We recommend editing and running your code in Google Colab, although you are welcome to use your local machine instead.
Problem 8.1 Autoencoders (5 pts)
We’ll start by implementing a simple self-supervised learning method: an autoencoder. The autoencoder is composed of an encoder and a decoder. The encoder often compresses the original data with a funnel-like architecture, i.e., it throws away redundant information by reducing the layer sizes gradually. The ﬁnal output size of the encoder is a bottleneck that is much smaller than the size of the original data. The decoder will use this limited amount of information to reconstruct the original data. If the reconstruction is successful, the encoder has arguably captured a useful, concise representation of the original data.

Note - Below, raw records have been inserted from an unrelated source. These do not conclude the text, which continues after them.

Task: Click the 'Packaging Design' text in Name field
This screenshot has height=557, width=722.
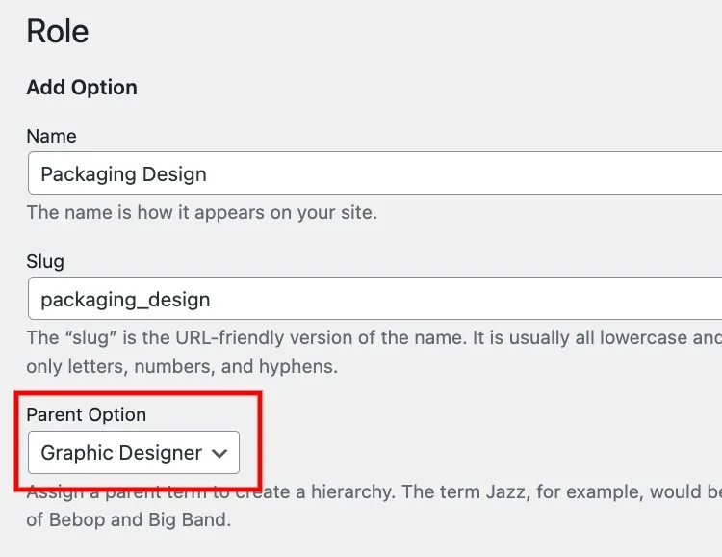Action: 123,174
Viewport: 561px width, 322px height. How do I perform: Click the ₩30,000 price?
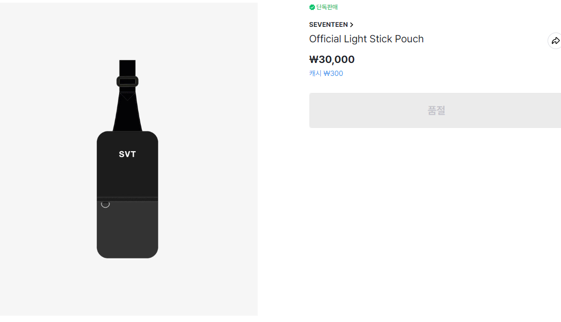tap(332, 59)
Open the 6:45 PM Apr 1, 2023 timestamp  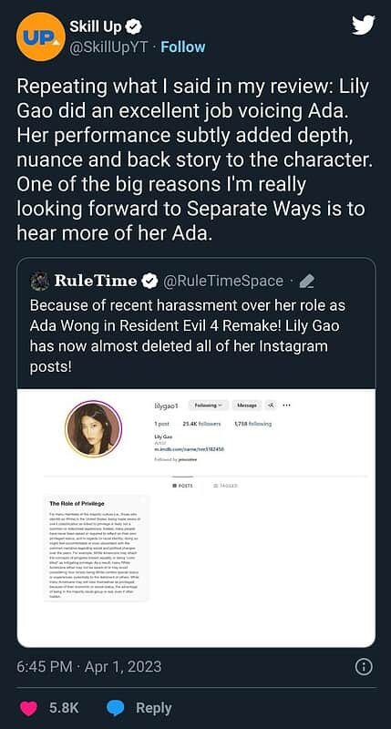(88, 667)
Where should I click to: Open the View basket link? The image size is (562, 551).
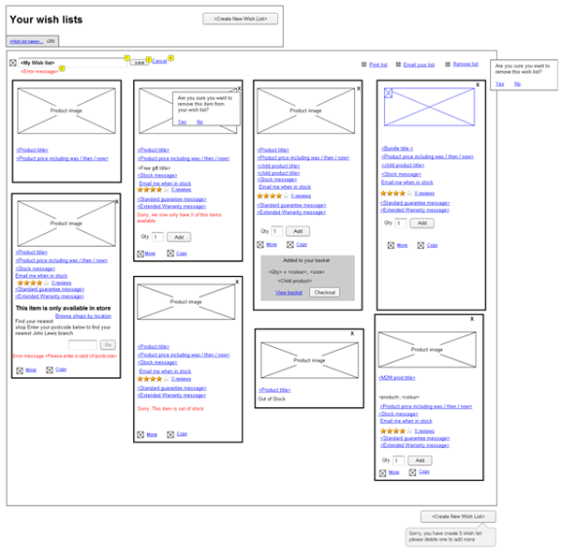[x=288, y=293]
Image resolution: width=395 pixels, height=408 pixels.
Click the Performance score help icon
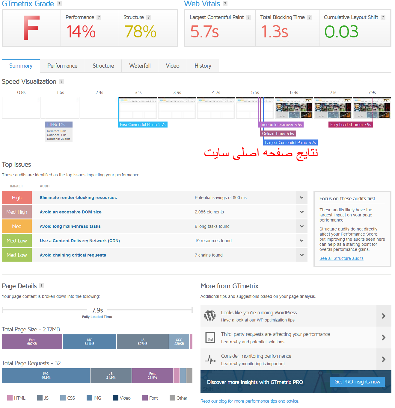99,17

Such representations could help with downstream tasks such as object recognition, semantic segmentation, etc. Here, to test the usefulness of the representation, we’ll train the encoders on the STL-10 dataset, which is designed to evaluate unsupervised learning algorithms. This dataset contains 100,000 unlabeled images, 5,000 labeled training images, and 8,000 labeled test images. To keep training time short, we’ll use 10,000 unlabeled images to learn representations.
We’ll then use the feature representation that we learned to train an object recognition model
(a simple linear classiﬁer) on the 5,000 labeled training images. If the learned representations are useful, we should obtain a performance improvement over only using the small, labeled training set.

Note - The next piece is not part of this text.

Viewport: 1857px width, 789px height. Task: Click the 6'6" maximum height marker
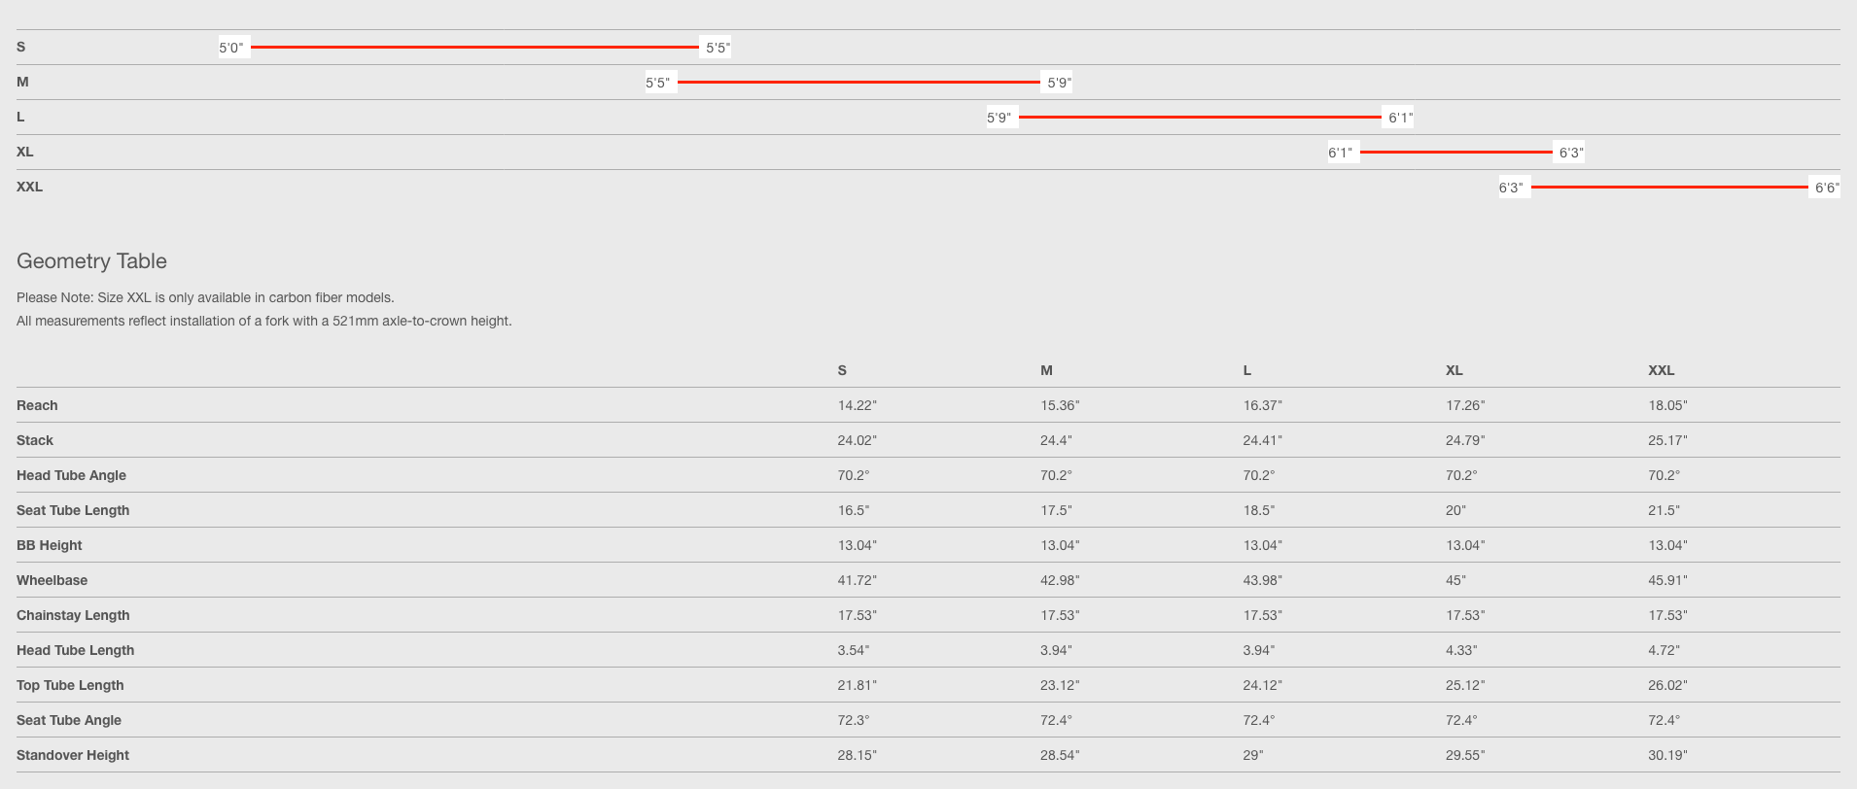pos(1826,188)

1. We will build a small convolutional autoencoder and train it on the STL-10 dataset. The conv layers in the autoencoder all have kernel size = 4×4, stride = 2, padding = 1.
2. With the trained autoencoder, we freeze the parameter of the encoder and train a linear classiﬁer on the autoencoder representations, i.e., the output of the encoder. You will compare
Figure 1: Sample images from STL-10 dataset.
the accuracy of the linear classiﬁer with two other linear classiﬁers. One is trained together with the encoder and the other one is trained on top of a randomly initialized encoder. Conﬁrm that the unsupervised pretraining improves the classiﬁcation accuracy compared to the random baseline. Method I should achieve about 30% accuracy on the test set. Method II should achieve above 40% accuracy. Method III performs the worse among these three.
List of functions/classes to implement:
1. class Encoder (1 pt)
2. class Decoder (1 pt)
3. def train ae (1 pt)
4. def train classfier and set the supervised parameter in three methods (1 pt)
5. Report results in the Report results section at the end of the notebook (1 pt)
Problem 8.2 Contrastive Multiview Coding (5 pts)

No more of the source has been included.